А я, как редактор «Сигнала», был привлечен к суду «за оскорбление величества», «за подрывание основ государства» и другие столь же тяжкие грехи (по 103, 106, 128 и 129-й статьям уголовного уложения).
Меня арестовали, посадили в тюрьму («Предварилку»), и, если я провел в заточении всего только десять дней, это произошло оттого, что Мария Карловна по инициативе Александра Ивановича явилась, к моему следователю Цезарю Ивановичу Обух-Вощатынскому и внесла за меня колоссальный залог — десять тысяч рублей из средств издаваемого ею журнала. Когда я пришел на Разъезжую, чтобы поблагодарить Куприных, они, не желая выслушивать изъявления моей пылкой признательности, принялись уверять — в своем обычном насмешливом стиле, — что очень боятся, как бы я не сбежал от суда за границу:
— Тогда пропадут наши денежки! А чтобы мы были спокойны и знали, что вы не в Берлине, извольте приходить к нам почаще обедать![5]
IVСам Александр Иванович приходил к обеду далеко не всегда. Вдруг ему почудится, что он недостаточно знает какие-нибудь важные подробности из жизни петербургских цыган, и он на целые сутки застрянет в их таборе, то вдруг заподозрит, что тот осанистый тамбовский помещик, с которым он на днях познакомился у стойки в ресторане Доминика, есть на самом деле прославленный шулер, и он решит проверить свой домысел и просидит, не сходя со стула, в прокуренном притоне картежников семь или восемь часов, следя за каждым движением заподозренного им игрока.

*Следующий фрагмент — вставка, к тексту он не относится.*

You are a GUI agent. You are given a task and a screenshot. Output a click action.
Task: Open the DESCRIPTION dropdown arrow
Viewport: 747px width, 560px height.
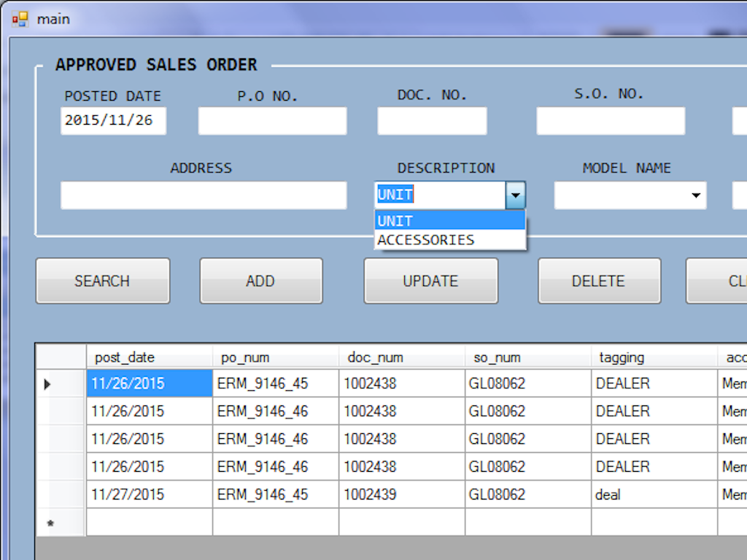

«Нередко в продолжение недель, иногда целых месяцев, наблюдал он за интересным субъектом, выслеживал его с упорством страстного охотника или добровольного сыщика, — читаем в одном из купринских рассказов о некоем петербургском писателе, в образе которого он вывел себя. — Случалось, что такой добычей оказывался, по его собственному выражению, какой-нибудь «рыцарь из-под темной звезды», — …известный плагиатор, сводник, альфонс, графоман, ужас всех редакций, — зарвавшийся кассир или артельщик, тратящий по ресторанам, скачкам и игорным залам казенные деньги с безумием человека, несущегося в пропасть… жокеи, атлеты, входящие в моду кокотки…»[6]
Рассказ, из которого я беру эти строки, называется «Штабс-капитан Рыбников». Там выведен японский шпион, искусно играющий роль русского штабс-капитана.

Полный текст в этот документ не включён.